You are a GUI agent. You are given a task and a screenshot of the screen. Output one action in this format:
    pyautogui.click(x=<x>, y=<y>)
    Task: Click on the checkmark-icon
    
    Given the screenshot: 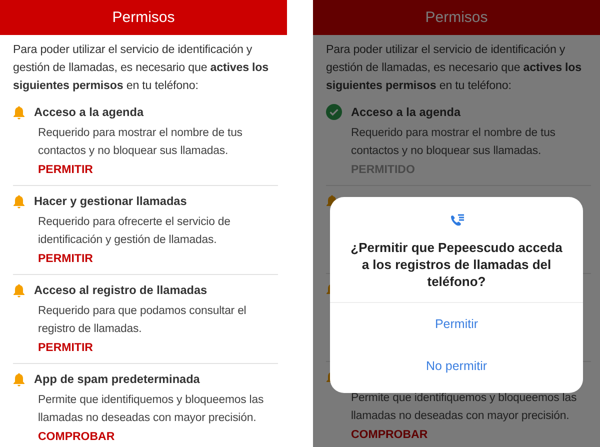 What is the action you would take?
    pyautogui.click(x=334, y=112)
    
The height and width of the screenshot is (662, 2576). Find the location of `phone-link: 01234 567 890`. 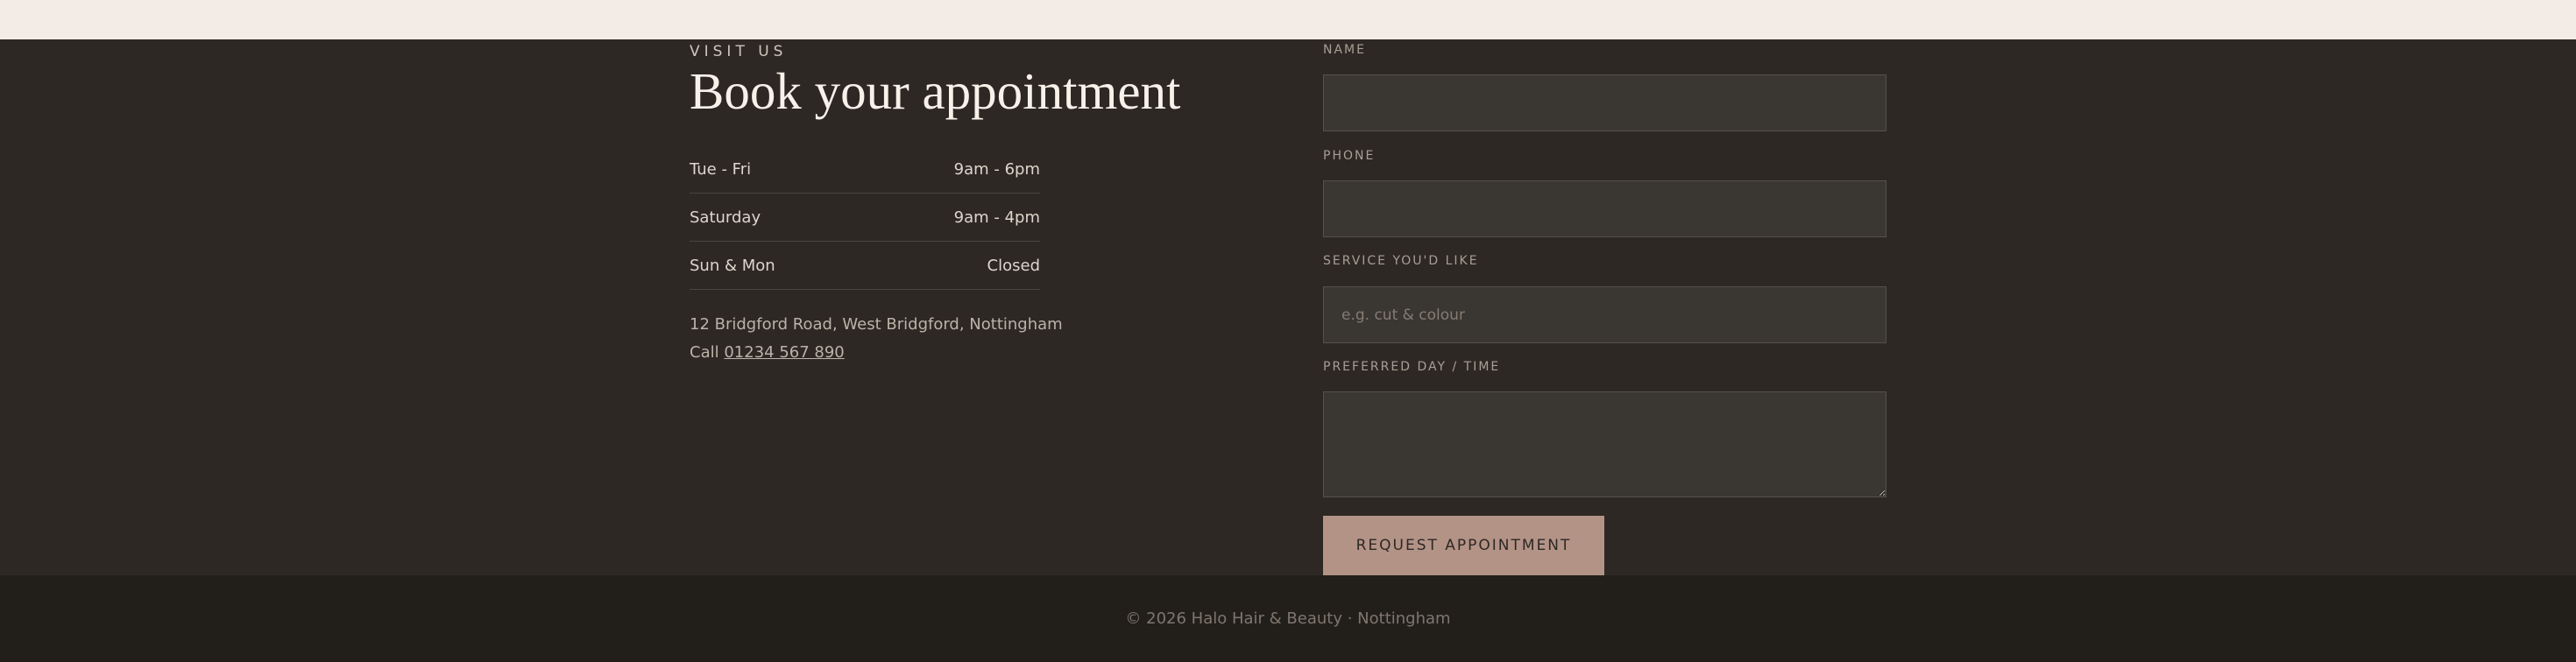

phone-link: 01234 567 890 is located at coordinates (784, 352).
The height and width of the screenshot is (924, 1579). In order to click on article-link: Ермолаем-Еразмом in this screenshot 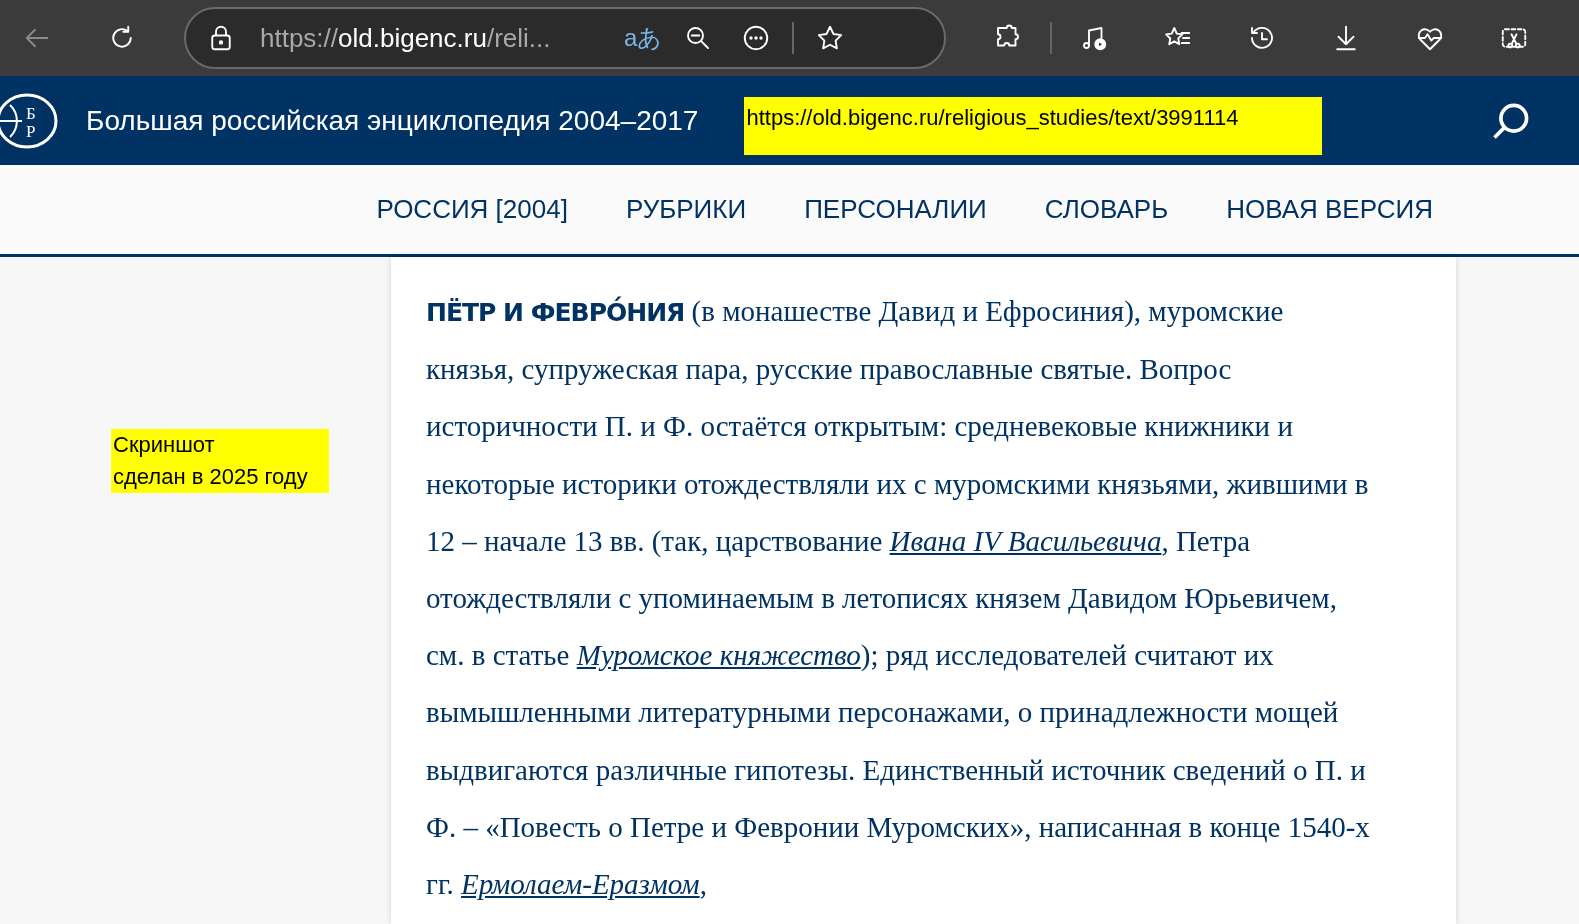, I will do `click(580, 884)`.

* * * * * * *

- _Requirement_
Copy out the lines above, from the line containing "The height and width of the screenshot is (662, 2576)." through the line containing "phone-link: 01234 567 890 is", with both of those lines included, and omit the pictures.

- _Solved problem_
The height and width of the screenshot is (662, 2576). Find the location of `phone-link: 01234 567 890`. 

phone-link: 01234 567 890 is located at coordinates (784, 352).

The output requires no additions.